EEL4713 Assignment #5 Spring 2012 Assigned: 3/15/12 Checkpoint 1 Demo: 3/29/12 in Lab Checkpoint 2 Demo: 4/5/12 in Lab Demo: 4/12/12 in Lab Due: 4/14/11 @ 11:55pm Via Sakai

**Section 1: Setup** There is no setup in this assignment.

## **Section 2: Textbook Questions**

Questions from chapter 4: 4.12.1-3, 4.20.1-2, 4.24.1-3

## Section 3: Laboratory

In this laboratory you will be modifying your single cycle processor from Assignment 4 in order to implement a pipelined processor. Your processor must support the same 29 instructions required for the single cycle processor, detect potential hazards, and resolve them by forwarding when possible or stalling when not. Please read chapter 4 of your textbook for insight on how this can be done.
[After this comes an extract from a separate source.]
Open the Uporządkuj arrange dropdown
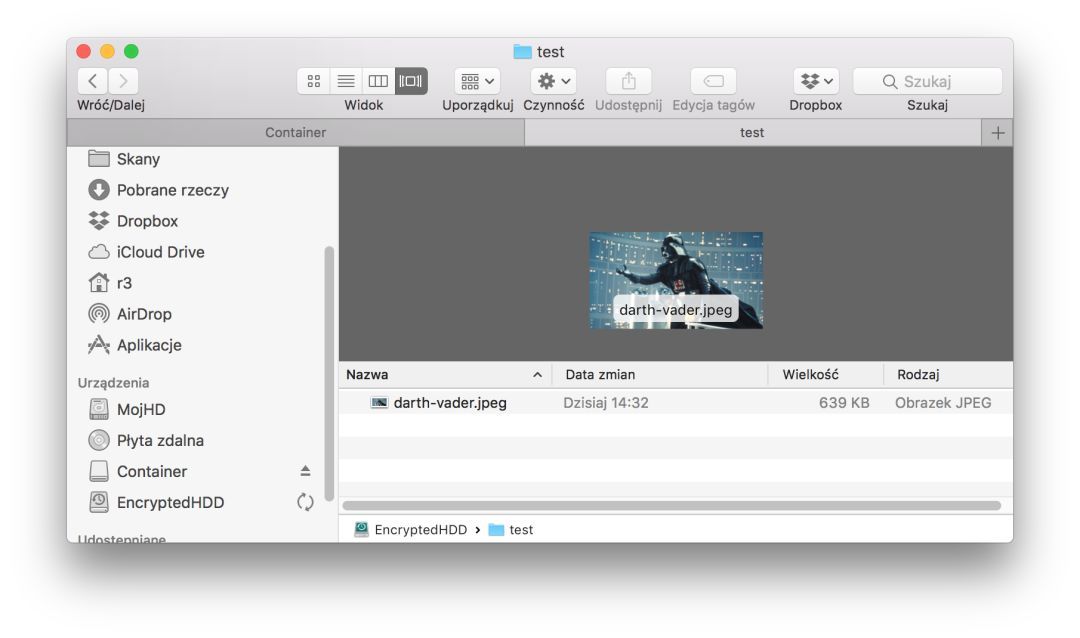The image size is (1080, 638). [477, 81]
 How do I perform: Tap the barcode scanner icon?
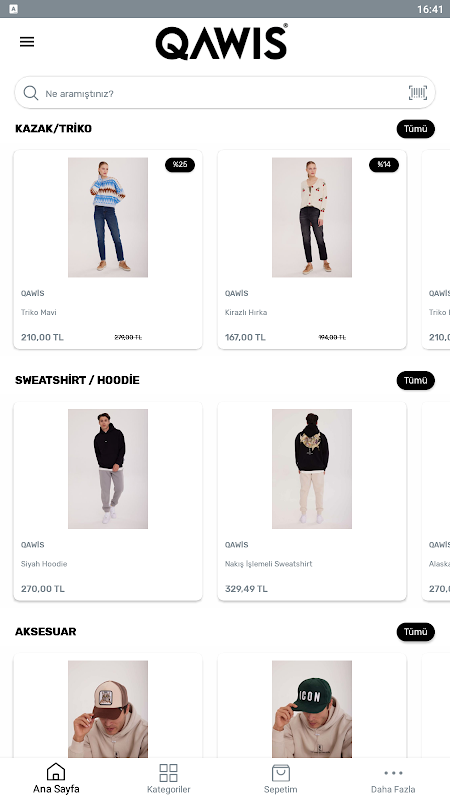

Begin your design by partitioning your single cycle processor into 5 stages: instruction fetch (IF), instruction decode (ID), execution (EX), memory access (MEM), and write back (WB). Your goal should be to equally divide the propagation delay of your single cycle implementation into the 5 stages. Consult Figure 4.33 in your textbook for inspiration on how you should partition your design. Create four registers to place in between your pipeline stages that will transfer needed data from stage to stage. It is possible to eliminate the "mclk" signal by using the registered input of the altsyncram component as a register between the pipeline stages. Eliminating the "mclk" signal should greatly increase your maximum clock rate and is highly recommended.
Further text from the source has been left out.